Realizan injerto al niño mordido por un rottweiler
Se hará en el Castro Rendón y consiste en sacarle piel de sus muslos para implantársela en la cabeza.

El niño de 1 año y 11 meses, oriundo de Cutral Co, a quien lo mordió un perro rottweiler el 26 de diciembre pasado, será sometido hoy a un injerto de piel en el hospital Castro Rendón, donde permanece internado desde el accidente. Los médicos señalaron que el pequeño se encuentra en buen estado de salud.

Al niño lo había atacado el perro de un tío que vive en el fondo de su casa, mientras acompañaba a sus padres. Los familiares lo llevaron al hospital local donde comprobaron que había perdido cuero cabelludo y lo trasladaron de urgencia al Castro Rendón.

Pablo Colletti, médico pediatra del sector de internación pediátrica, explicó que la operación que se le realizará hoy consiste en sacarle piel de sus muslos para implantársela en la cabeza.

Los trece días que pasaron desde que el niño fue atacado fueron necesarios para darle tiempo a que la piel de su cabeza crezca, aunque según explicó Colletti como la herida es muy grande la única solución es el injerto. “Actualmente la cabecita tiene una herida como si fuera una coronilla franciscana”, describió el especialista.

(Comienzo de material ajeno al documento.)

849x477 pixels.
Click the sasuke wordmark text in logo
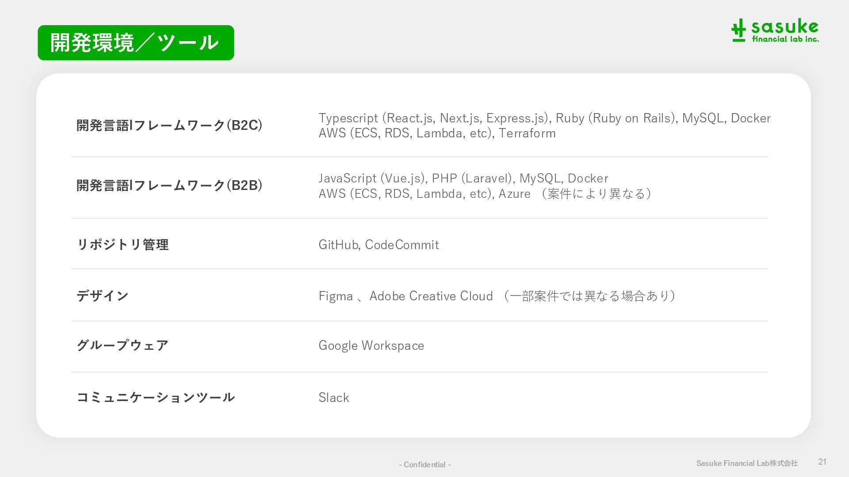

Si bien no es una “rareza” el injerto de piel en el hospital, el médico indicó que es mucho más frecuente realizarlo por quemaduras. Comentó que en invierno son varios los niños que se suelen quemar con estufas o con agua hirviendo.

La operación a la que se lo someterá lleva anestesia total para poder sacar sin dolor la piel de sus piernas y poder injertarla en su cabeza.

Colletti comentó, además, que muchas veces estas operaciones "generan dolor y picazón en los pequeños así que todo el tiempo se lo tratará con medicación para que no sufra". Agregó que la duración de este tipo de intervención depende del tamaño de la herida.

El niño se encuentra en buen estado de salud, lo cual es importante para poder enfrentarlo ante una intervención. Luego deberá quedarse internado entre una o dos semanas para que continuamente se le realicen las curaciones.

Ayer a la mañana el pequeño se encontraba jugando con sus juguetes en la sala de espera del Castro Rendón acompañado de toda su familia. Su papá se mostró preocupado por el resultado de la operación.

Con respecto a la posibilidad de injertarle piel de otra persona para no tener que sacarle la de sus piernas, Colletti explicó que se realiza así porque de esta forma es más seguro que el cuerpo tenga una buena reacción. “Si tuviéramos que esperar, por ejemplo, un transplante, ya habría que constatar que sea compatible, en cambio así la propia piel de uno siempre es compatible con uno”, explicó el médico.